> _ASSIGNMENT_
Please transcribe the listing below in full, exactly as written, leaving out its pictures.

** GIVEN ENTRIES follows **

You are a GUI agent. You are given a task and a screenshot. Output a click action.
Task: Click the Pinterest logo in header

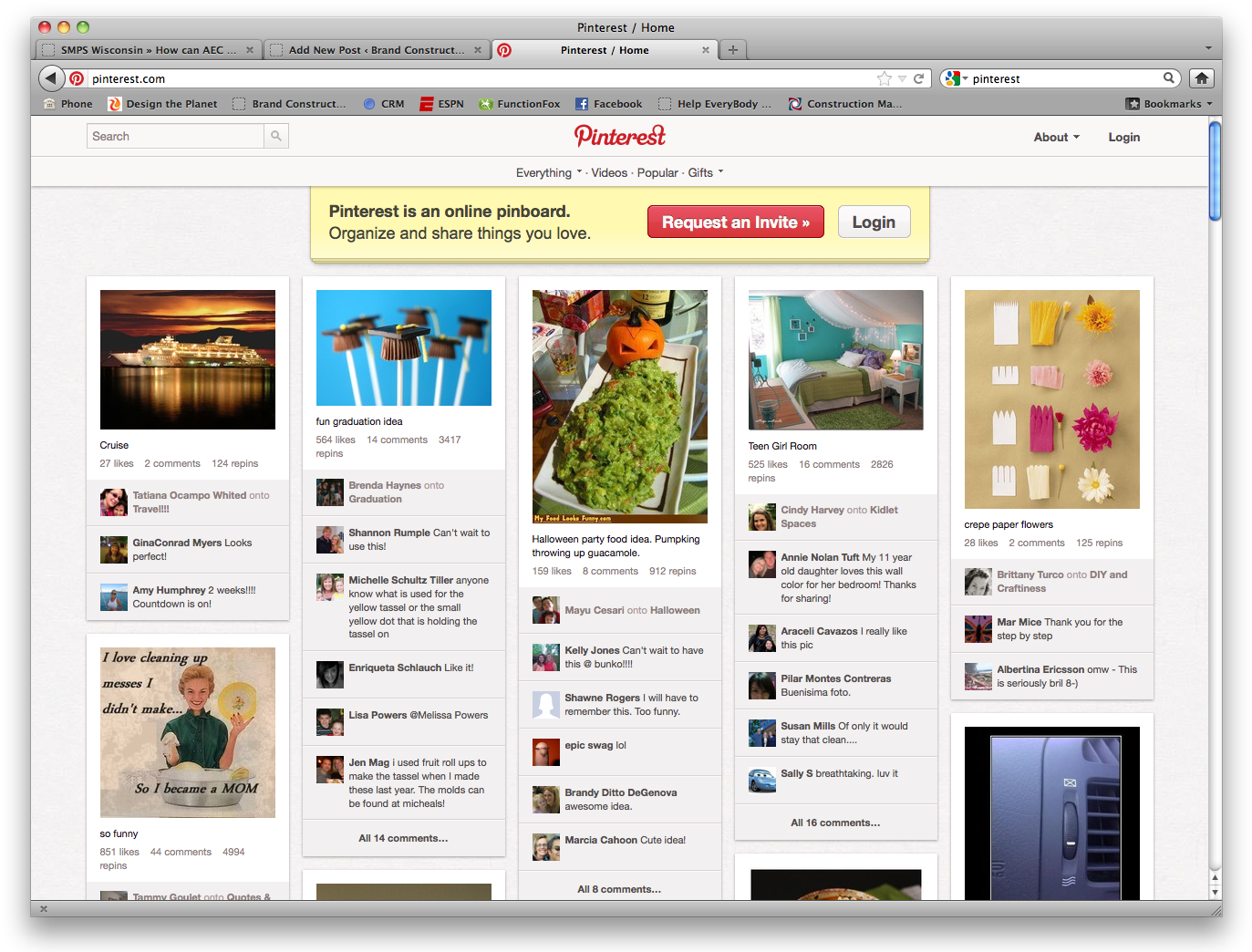[x=620, y=136]
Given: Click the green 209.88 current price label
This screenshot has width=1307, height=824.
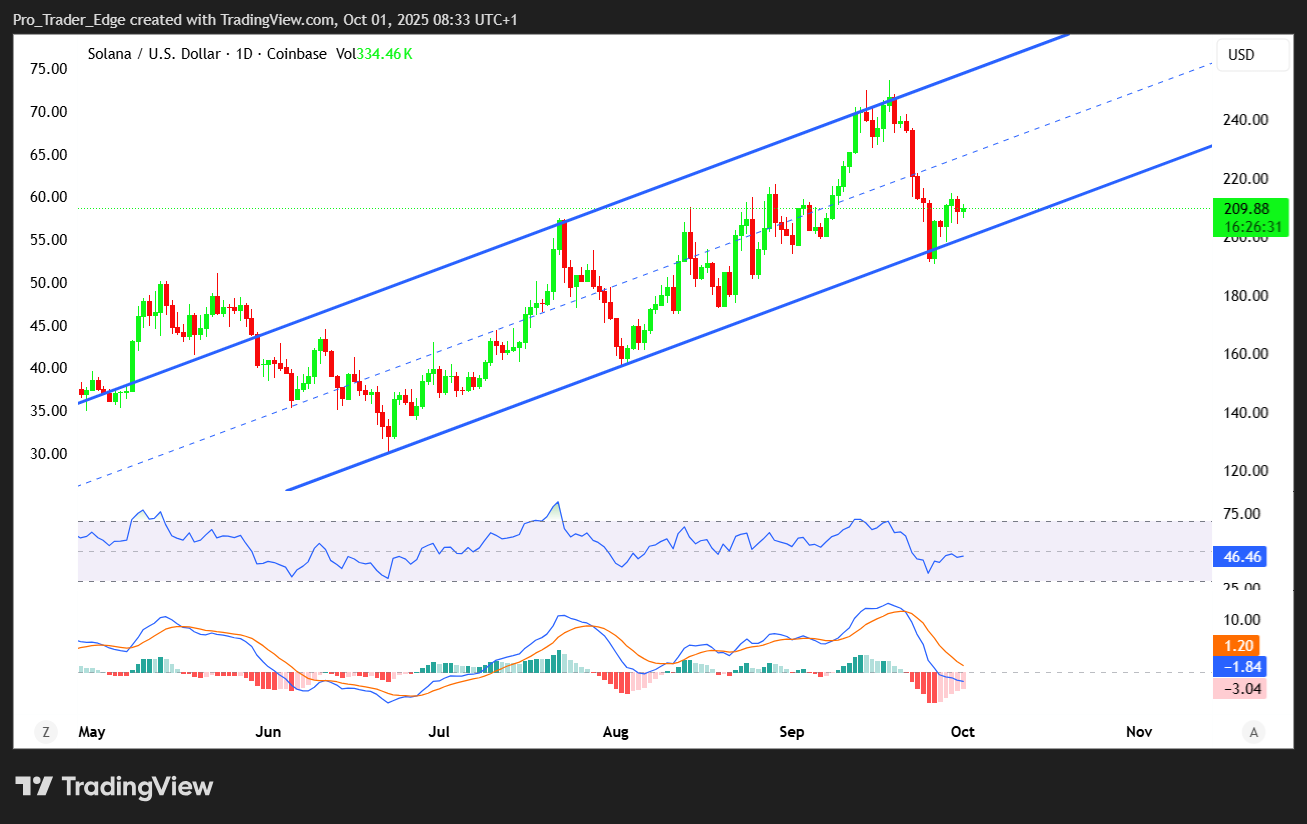Looking at the screenshot, I should (x=1245, y=209).
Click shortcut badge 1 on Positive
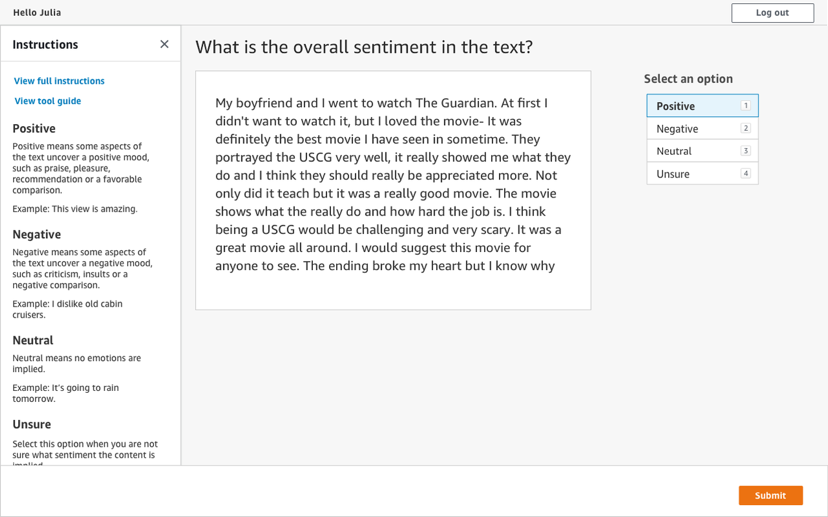 click(745, 106)
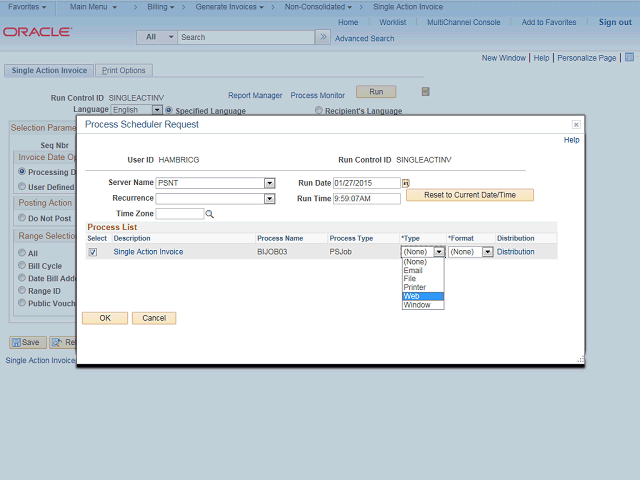This screenshot has height=480, width=640.
Task: Close the Process Scheduler Request dialog
Action: point(576,125)
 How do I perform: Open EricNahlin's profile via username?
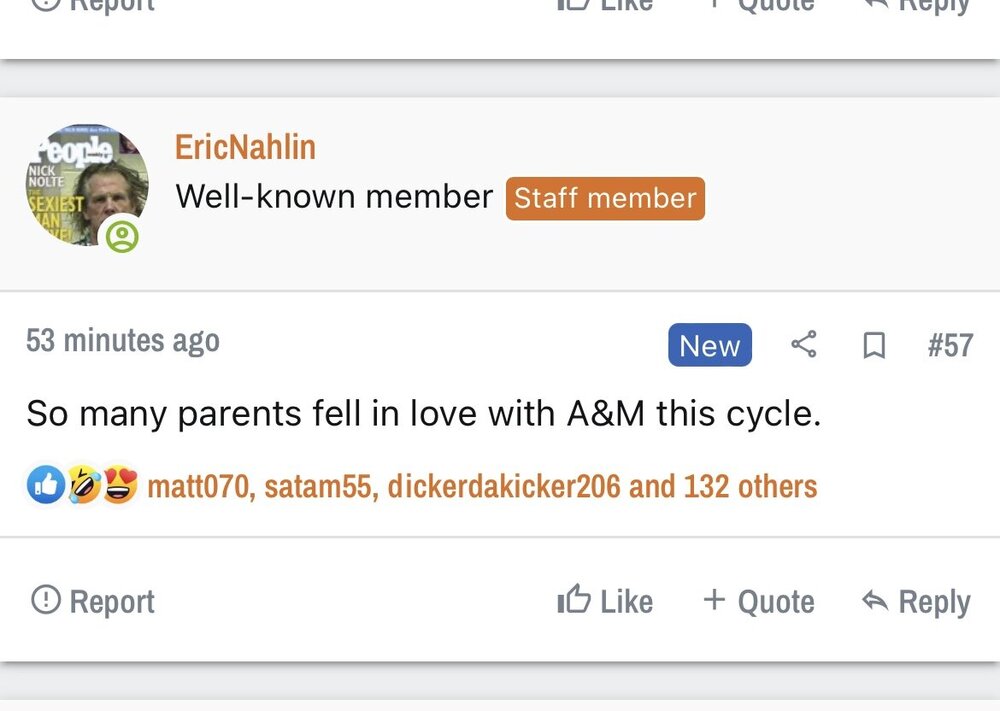245,147
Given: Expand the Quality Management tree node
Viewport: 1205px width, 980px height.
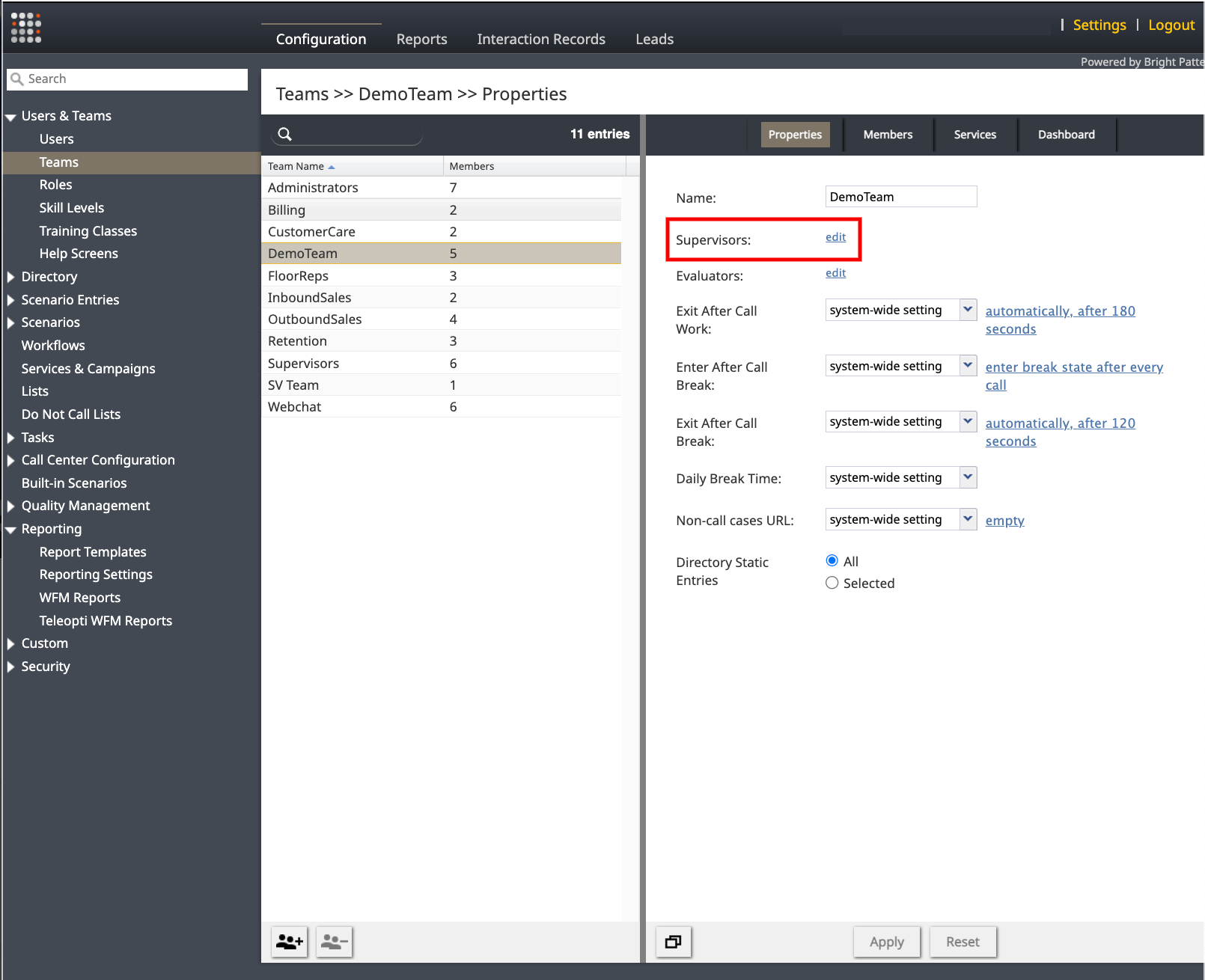Looking at the screenshot, I should click(11, 506).
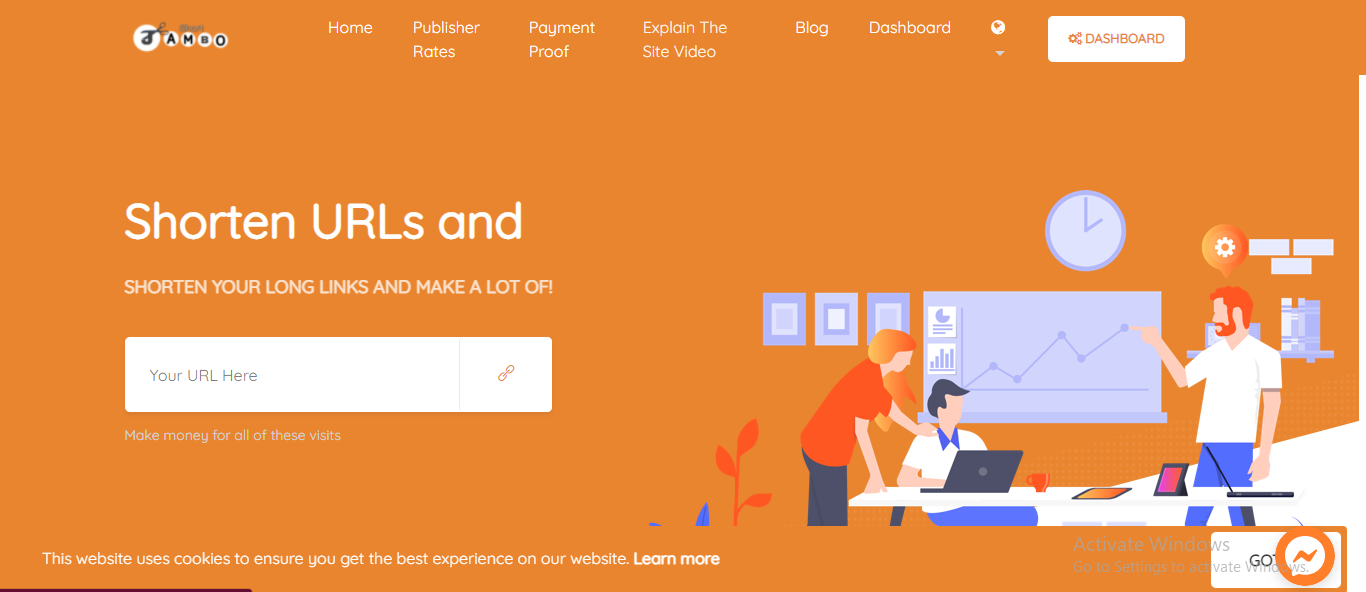Focus the Your URL Here field
Viewport: 1366px width, 592px height.
[x=292, y=375]
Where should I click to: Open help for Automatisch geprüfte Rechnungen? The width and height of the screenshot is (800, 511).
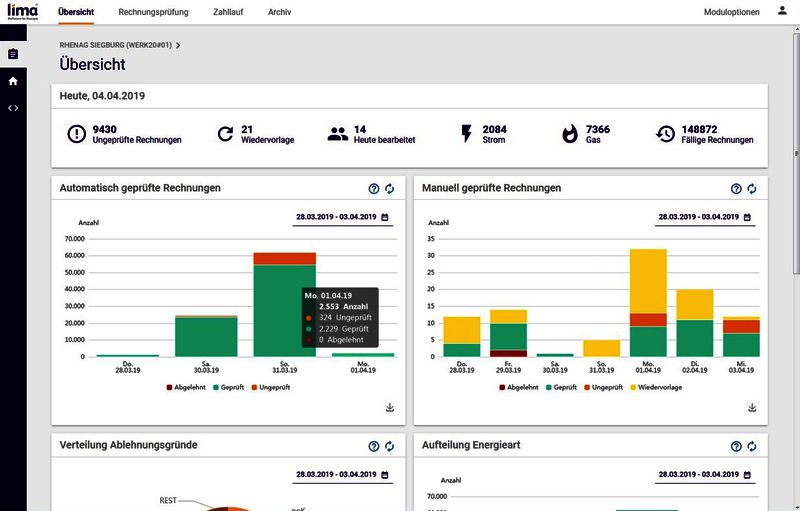374,188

** End of GIVEN ENTRIES **

> _OUTPUT FOR THIS TASK_
You are a GUI agent. You are given a task and a screenshot. Output a click action.
Task: Click the Pinterest logo in header

[x=620, y=136]
Given: Click the green 209.88 current price label
This screenshot has width=1307, height=824.
Looking at the screenshot, I should (x=1245, y=209).
Click shortcut badge 1 on Positive
 click(745, 106)
This screenshot has height=480, width=640.
Task: Close the Process Scheduler Request dialog
Action: point(576,125)
 How do I perform: Open EricNahlin's profile via username?
245,147
Given: Expand the Quality Management tree node
Viewport: 1205px width, 980px height.
Looking at the screenshot, I should click(11, 506).
Focus the Your URL Here field
Viewport: 1366px width, 592px height.
[x=292, y=375]
Where should I click to: Open help for Automatisch geprüfte Rechnungen? The width and height of the screenshot is (800, 511).
374,188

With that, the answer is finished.